Segundo o relato, foi nesse momento que a família da jovem começou a perceber algo estranho no atendimento. “Nisso que ela entrou, a mamãe viu um movimento de entra e sai de auxiliares, e minha mãe o tempo todo perguntando se estava tudo bem, como ela estava, porque ela sempre fica muito preocupada. E eles diziam que estava tudo ocorrendo bem”, continuou. “Só que ninguém avisou em nenhum momento que estavam fazendo extração nos dentes da minha irmã. Aí quando ela saiu, o médico falou que precisou extrair 17 dentes dela. E só avisou depois que já tinha feito”.
“Ele não avisou com antecedência, não avisou o grau de necessidade do procedimento. Minha mãe ficou desesperada, me ligou chorando”, continuou a irmã da paciente, que afirma ter ido até o CIIR para conversar com a administração do local e o responsável pelo atendimento, que teriam sido questionados sobre se não poderia ter sido feito algum exame de previsibilidade para atestar a necessidade do procedimento. “Eles disseram que existia esse exame, que seria uma radiografia, que foi solicitada, mas que não foi feita. Quando minha mãe perguntou sobre a radiografia, o médico disse que não era necessária. Só que era sim. Se tivessem feito essa radiografia, minha irmã não tinha passado por isso”.
A família da paciente ainda alegou que houve um descaso com a situação da paciente após o procedimento. “Eles alegam que foi uma situação de clínica médica. Quando eu perguntei sobre o que seria feito, se minha irmã ia ficar sem dente, se eles faziam a prótese lá, e eles disseram que não e passaram um receituário de pós operatório. Meio que falaram ‘é isso que a gente vai fazer’”,afirmou a jovem. “Além deles terem feito a situação sem a autorização, que a minha mãe não autorizou isso. Está marcado no documento que foi solicitado uma restauração, nenhum momento eles falaram de extração”.
“Eles não avisaram. Foi uma agressão contra a minha irmã. Ela estava sedada, sozinha dentro de uma sala”, continua. “Eles dizem que não foi um caso de negligência médica, mas foi sim. Porque não foi feito o exame de radiografia. Não foi avisado enquanto os auxiliares estavam saindo e entrando da sala de cirurgia, deixaram acontecer tudo como estava”.
“Eles ainda disseram que não era uma situação rara, não era uma exceção, que eles estavam ‘acostumados a fazer isso com outras crianças’. Isso é normal pra eles, extrair essa quantidade de dentes de uma criança. Isso não é normal nunca!”.

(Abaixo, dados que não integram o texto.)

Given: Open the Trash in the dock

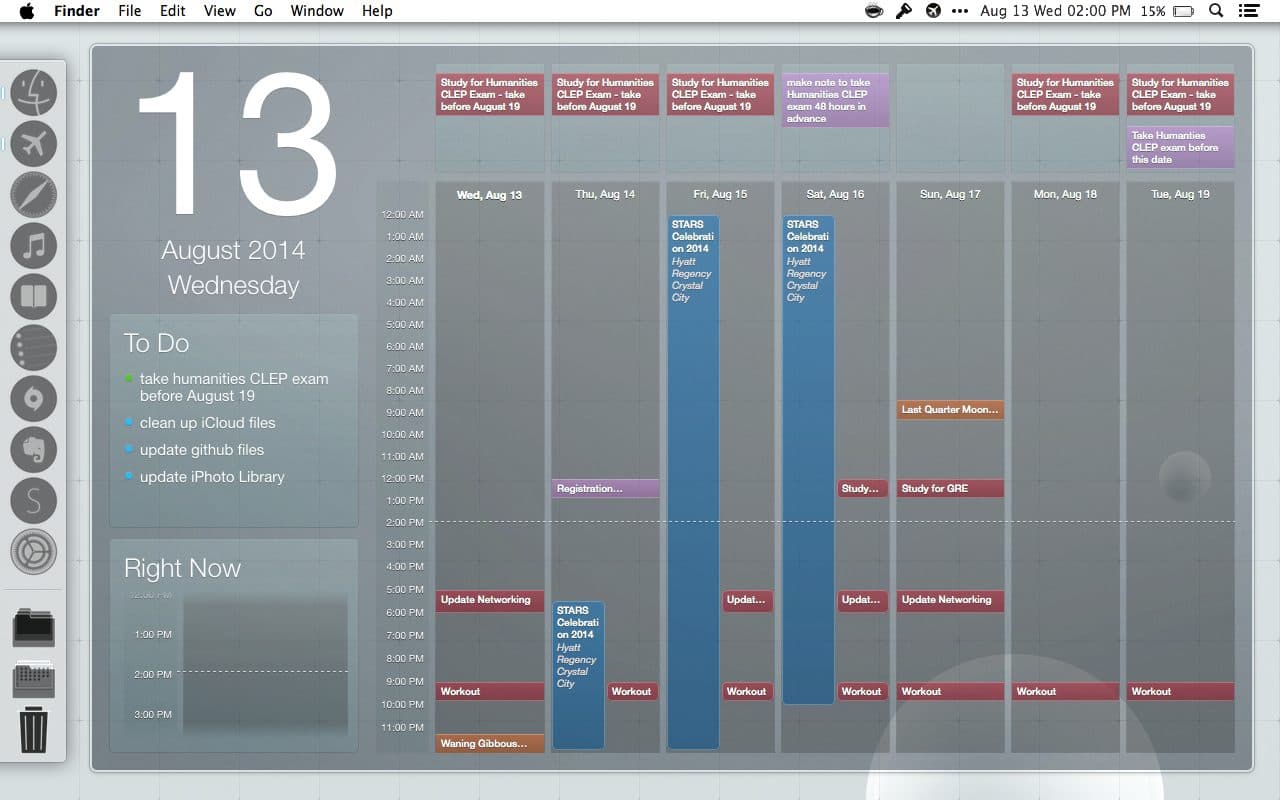Looking at the screenshot, I should pos(34,729).
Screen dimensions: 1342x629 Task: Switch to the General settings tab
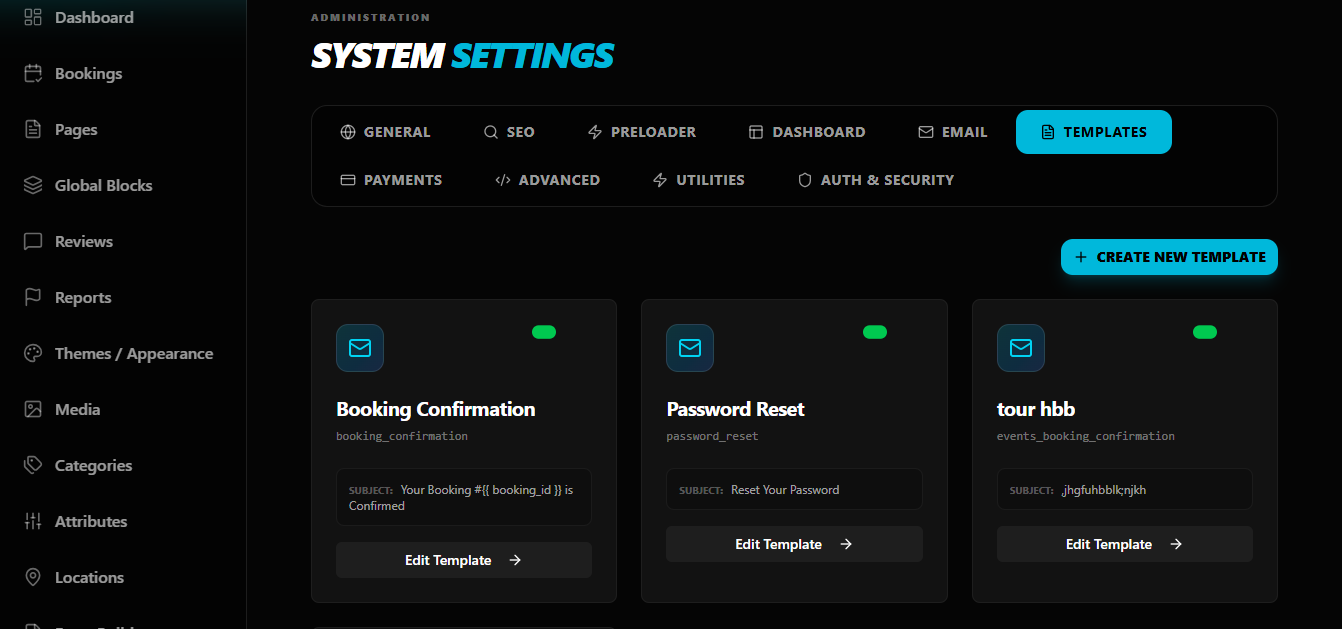pyautogui.click(x=385, y=132)
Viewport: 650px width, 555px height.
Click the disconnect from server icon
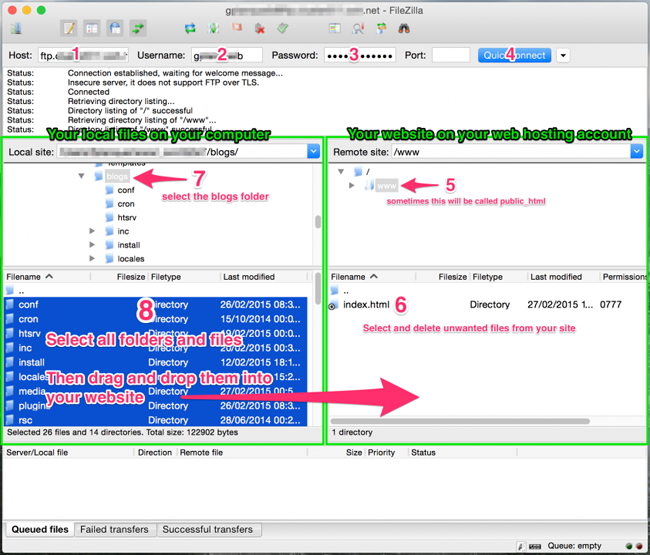(260, 29)
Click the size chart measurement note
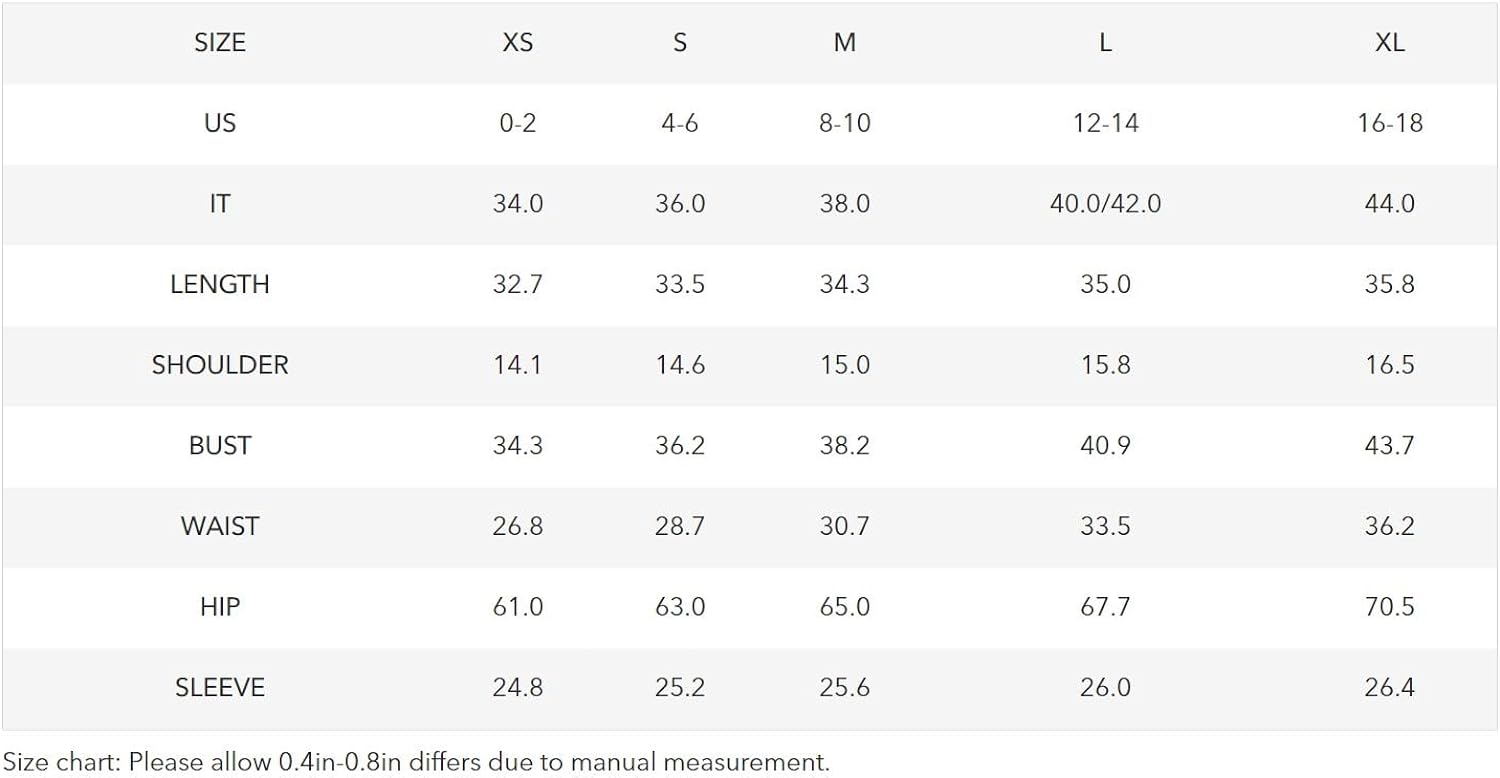Image resolution: width=1500 pixels, height=778 pixels. point(416,762)
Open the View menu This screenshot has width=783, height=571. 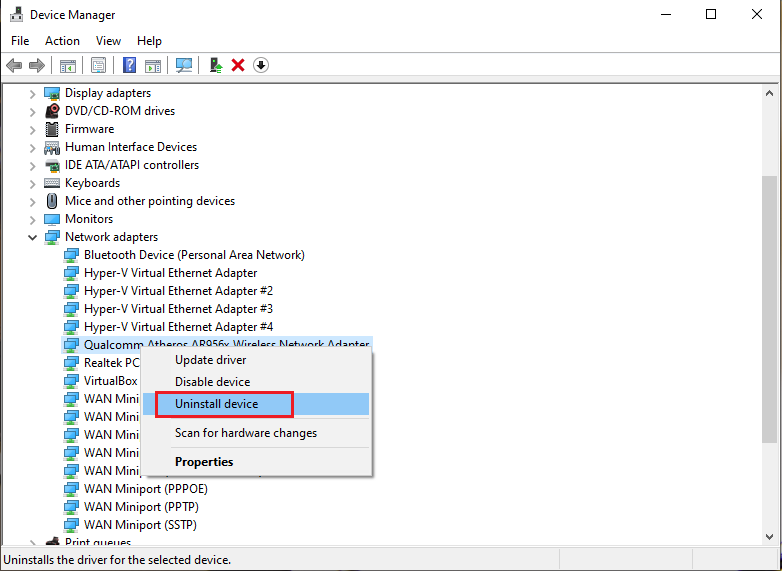coord(108,41)
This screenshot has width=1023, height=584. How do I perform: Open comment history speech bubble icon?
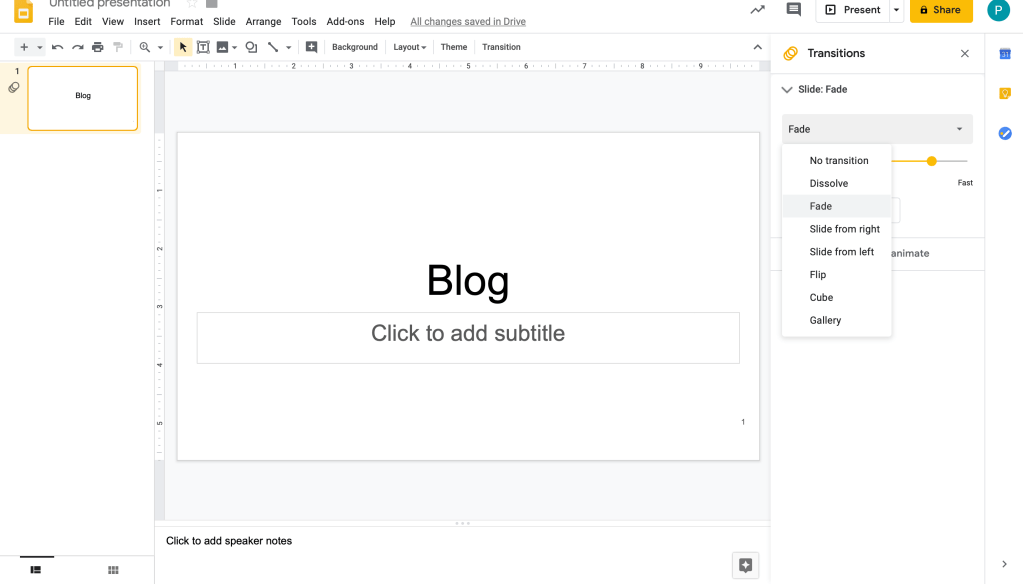pyautogui.click(x=794, y=10)
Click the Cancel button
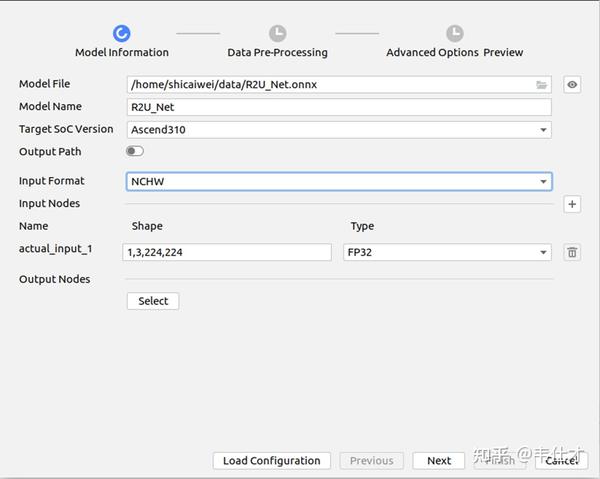Viewport: 600px width, 479px height. (561, 461)
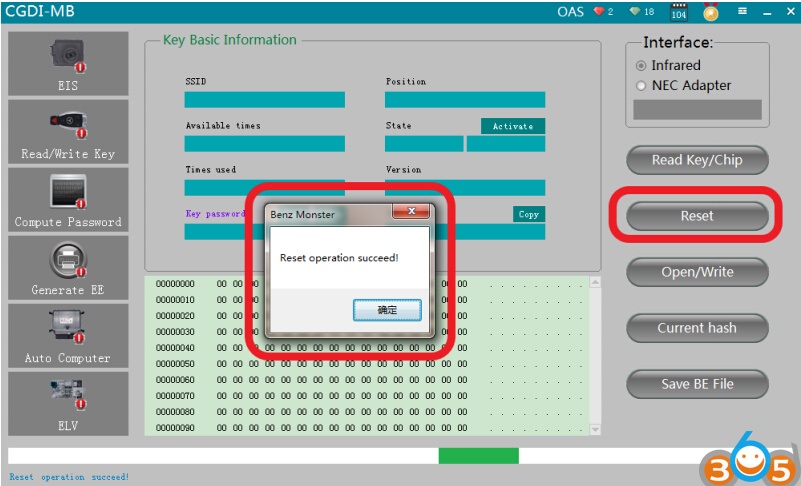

Após o ocorrido, a família da paciente registrou um Boletim de Ocorrência na Polícia Civil. Pelas redes sociais, o Governador Helder Barbalho informou que tomou conhecimento do caso e determinou apuração sobre o ocorrido.
“É muito grave a denúncia de que uma jovem com autismo severo teve dentes extraídos sem autorização da família em um equipamento público do Estado”, escreveu. “Já determinei imediato afastamento do profissional envolvido e abertura de uma investigação para esclarecer o caso e punir todos os responsáveis. A prioridade agora é prestar todo apoio à jovem e à sua família”.
O DOL também solicitou posicionamento da Secretaria de Estado de Saúde Pública (Sespa) e aguarda posicionamento.